Considerations for handling outliers
What considerations should you keep in mind when you are trying to decide how to handle outliers? Here are the main concerns you should keep in mind when deciding how to handle outliers.
- Type of outlier. The first thing you should consider when deciding how to handle your outliers is what kinds of outliers you are dealing with. We will go over the main types of outliers in the following section, but in short there are three different classes of outliers and some types of outliers should be treated differently than others.
- Source of outlier. The next consideration is the source of the outlier. Outliers can come from different sources and some outliers represent true, accurate values whereas others exist due to errors in data collection systems. The source of an outlier is a very important aspect to consider when determining how to handle an outlier.
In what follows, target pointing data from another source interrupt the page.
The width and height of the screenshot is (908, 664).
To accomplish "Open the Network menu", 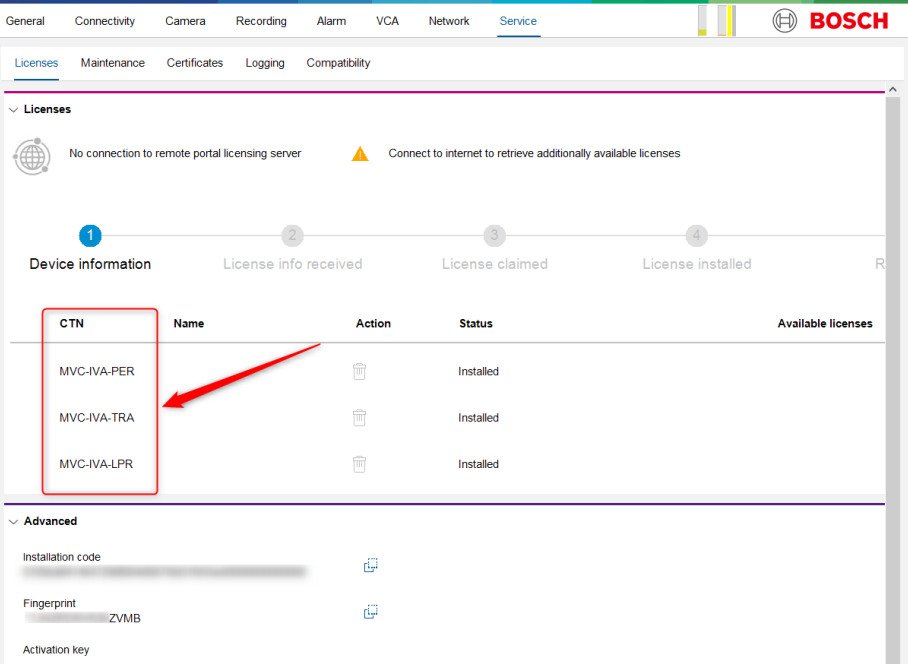I will [x=449, y=21].
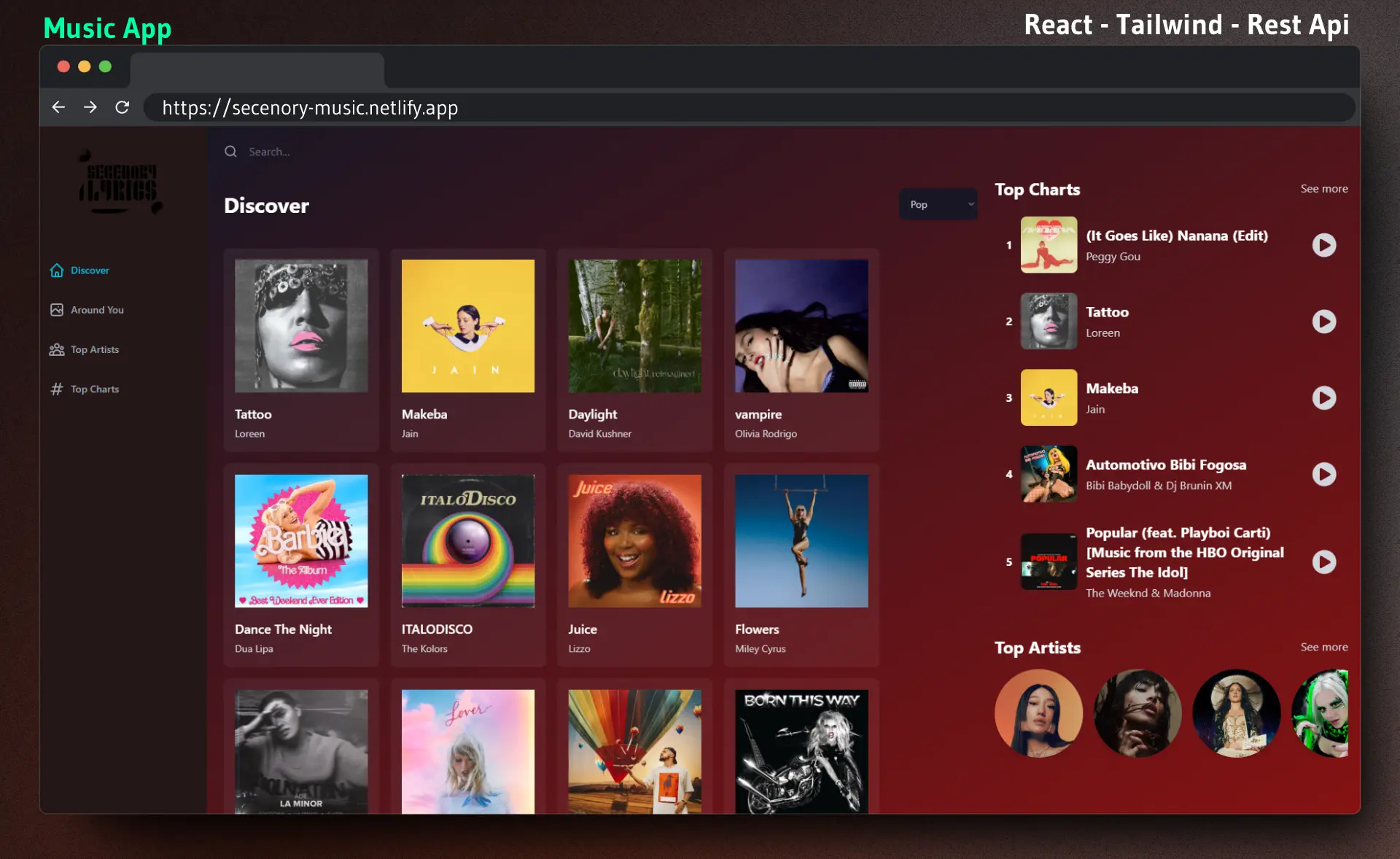Click the browser URL address bar

(x=729, y=108)
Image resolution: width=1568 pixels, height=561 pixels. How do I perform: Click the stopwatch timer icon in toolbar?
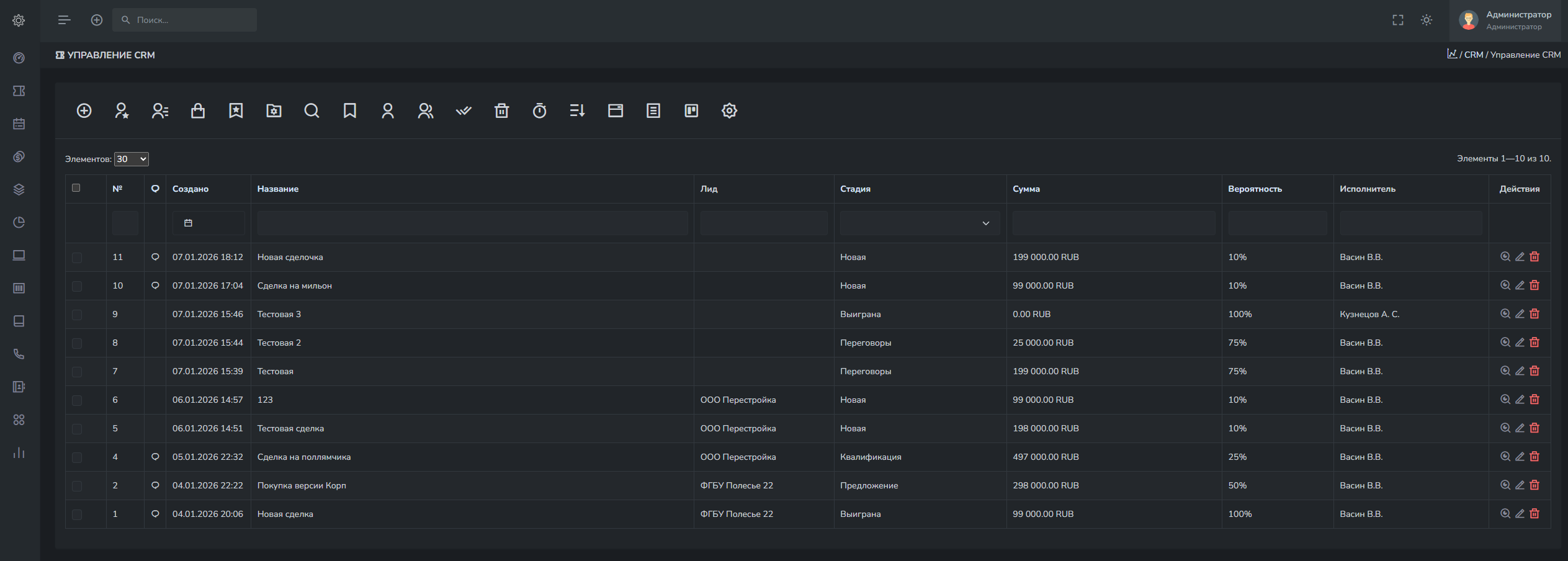click(539, 111)
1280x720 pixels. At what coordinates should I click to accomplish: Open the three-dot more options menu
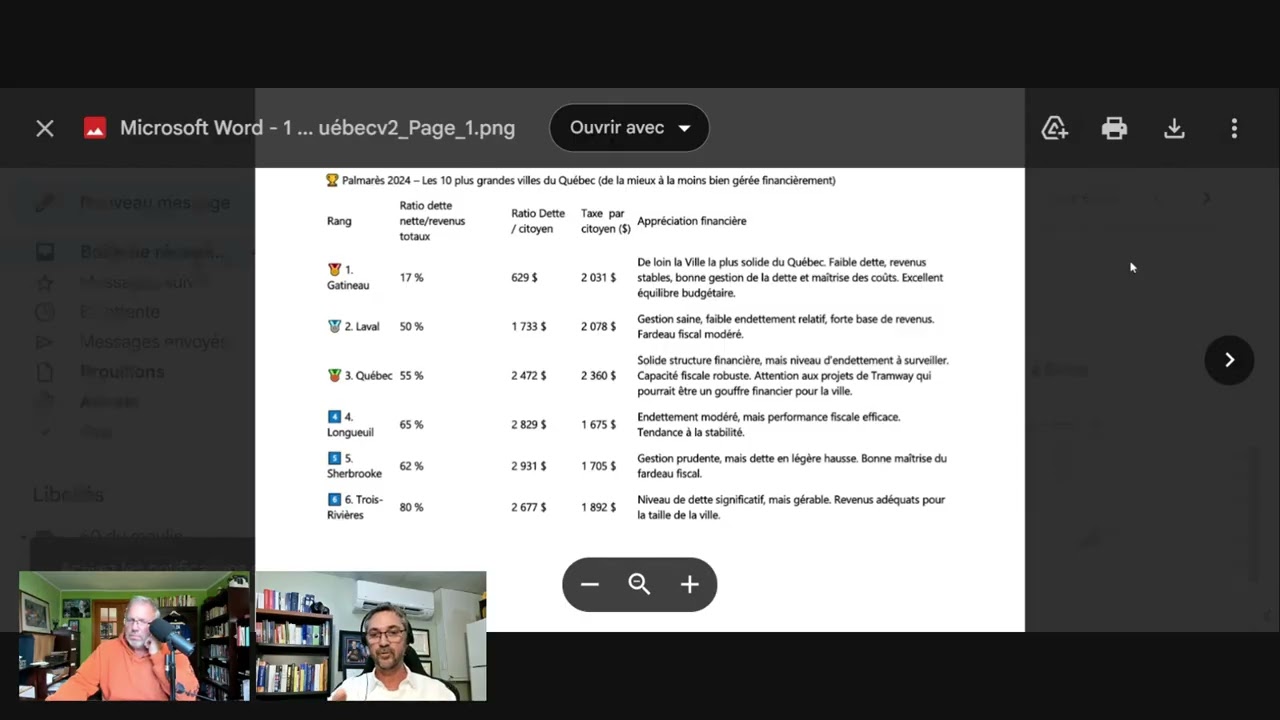pyautogui.click(x=1234, y=128)
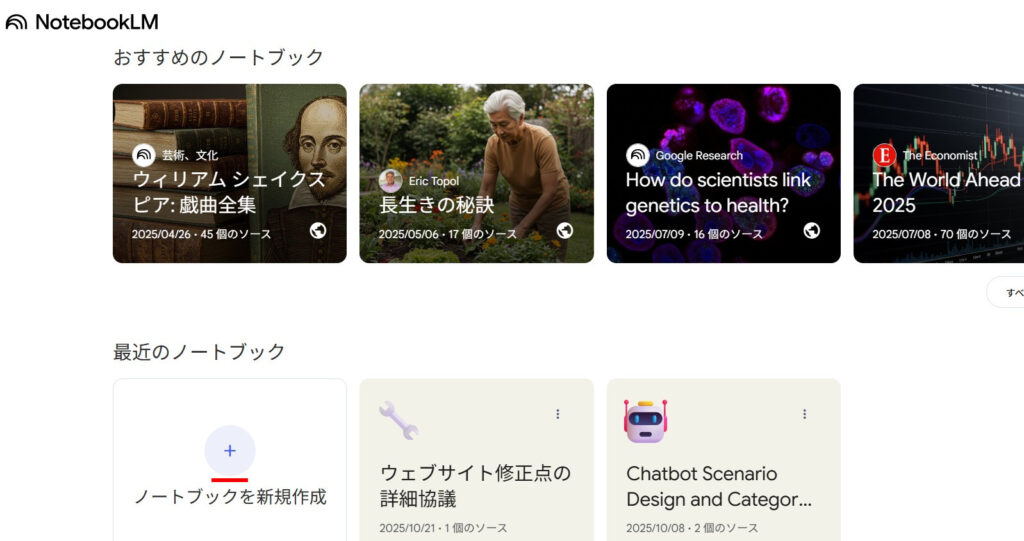Open the ウィリアム シェイクスピア: 戯曲全集 notebook
1024x541 pixels.
pos(229,193)
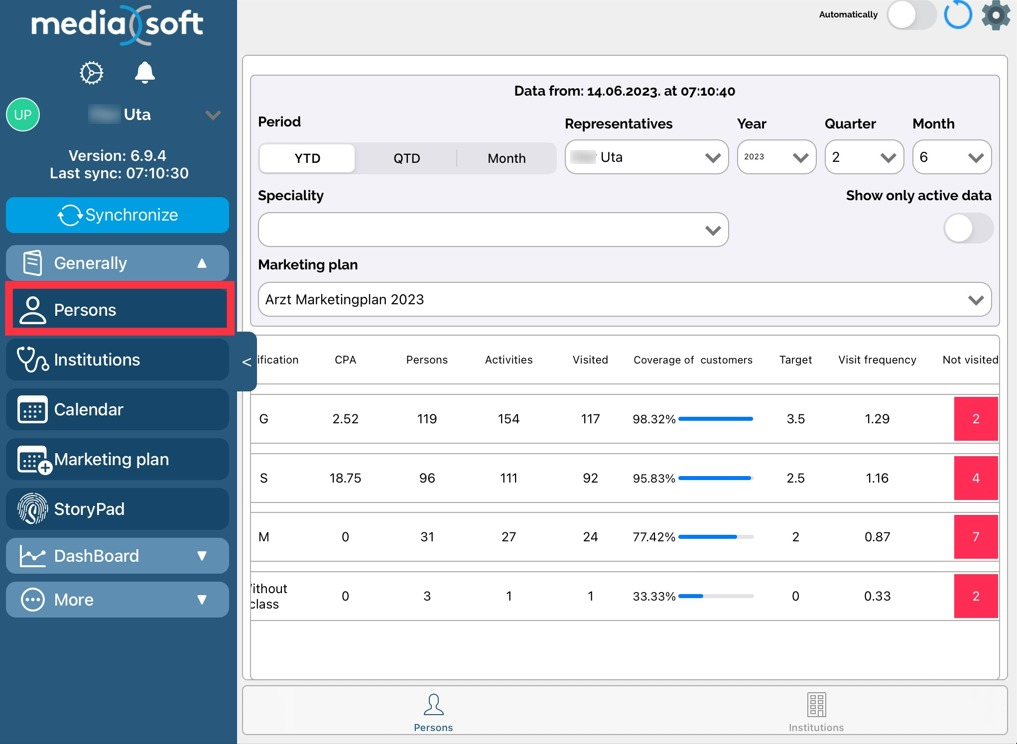Select the QTD period option

coord(406,158)
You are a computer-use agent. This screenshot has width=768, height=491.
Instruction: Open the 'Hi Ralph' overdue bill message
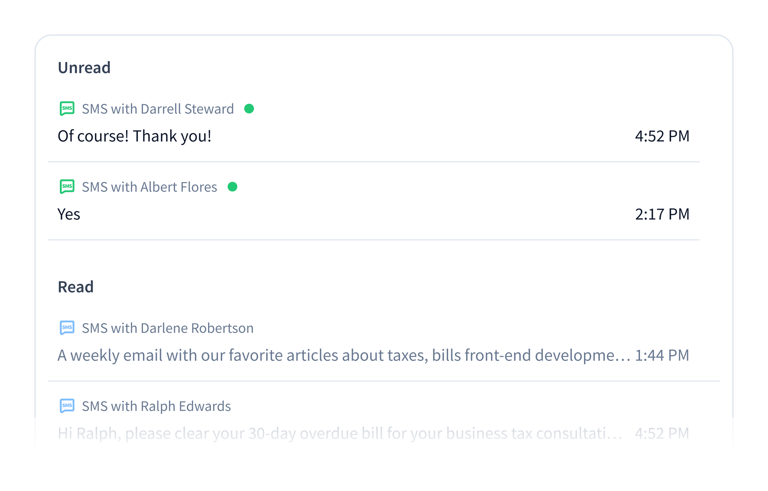pos(339,433)
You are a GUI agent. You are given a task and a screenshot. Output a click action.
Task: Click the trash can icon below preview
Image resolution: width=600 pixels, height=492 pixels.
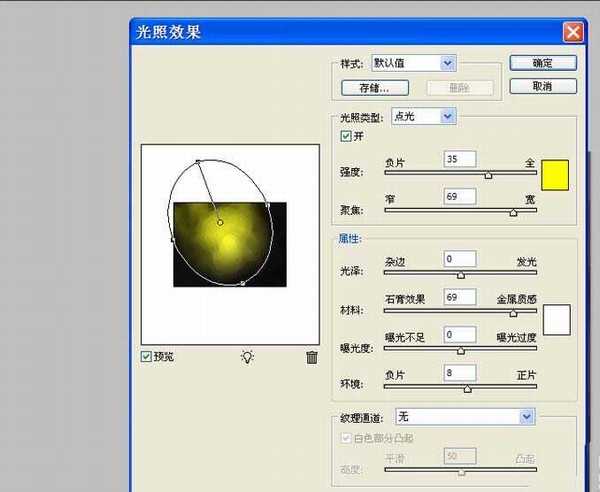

- Metric robustness. A third consideration you should keep in mind when working with outliers is the metric that you plan to use in your analysis. If you plan to use robust metrics that are not heavily affected by outliers such as medians then you might decide to handle outliers differently than if you were using less robust metrics like means.
- Model robustness. Along the same lines, if you plan to do any statistical or machine learning modeling then you should also consider how robust your model is to outliers. If you are using a model like a random forest that is robust to outliers then you might handle outliers differently than if you are using a model like a linear regression that is not as robust.
Types of outliers
It is Important to consider what type of outlier you are encountering before you decide how to handle it. In this section we will provide a quick overview of the different types of outliers. If you want to learn more about the different types of outliers, then you should check out our article on the types of outliers.
- Global outliers. Global outliers are observations that have extreme values that are easily recognizable on their own. You can recognize global outliers by looking at simple univariate plots of your data. You do not need to look at any other variables or observations to recognize them.
- Contextual outliers. Contextual outliers are outliers that only become apparent when you look at multivariate plots or statistics. They appear in cases where the value of one variable informs the range of expected values for another variable.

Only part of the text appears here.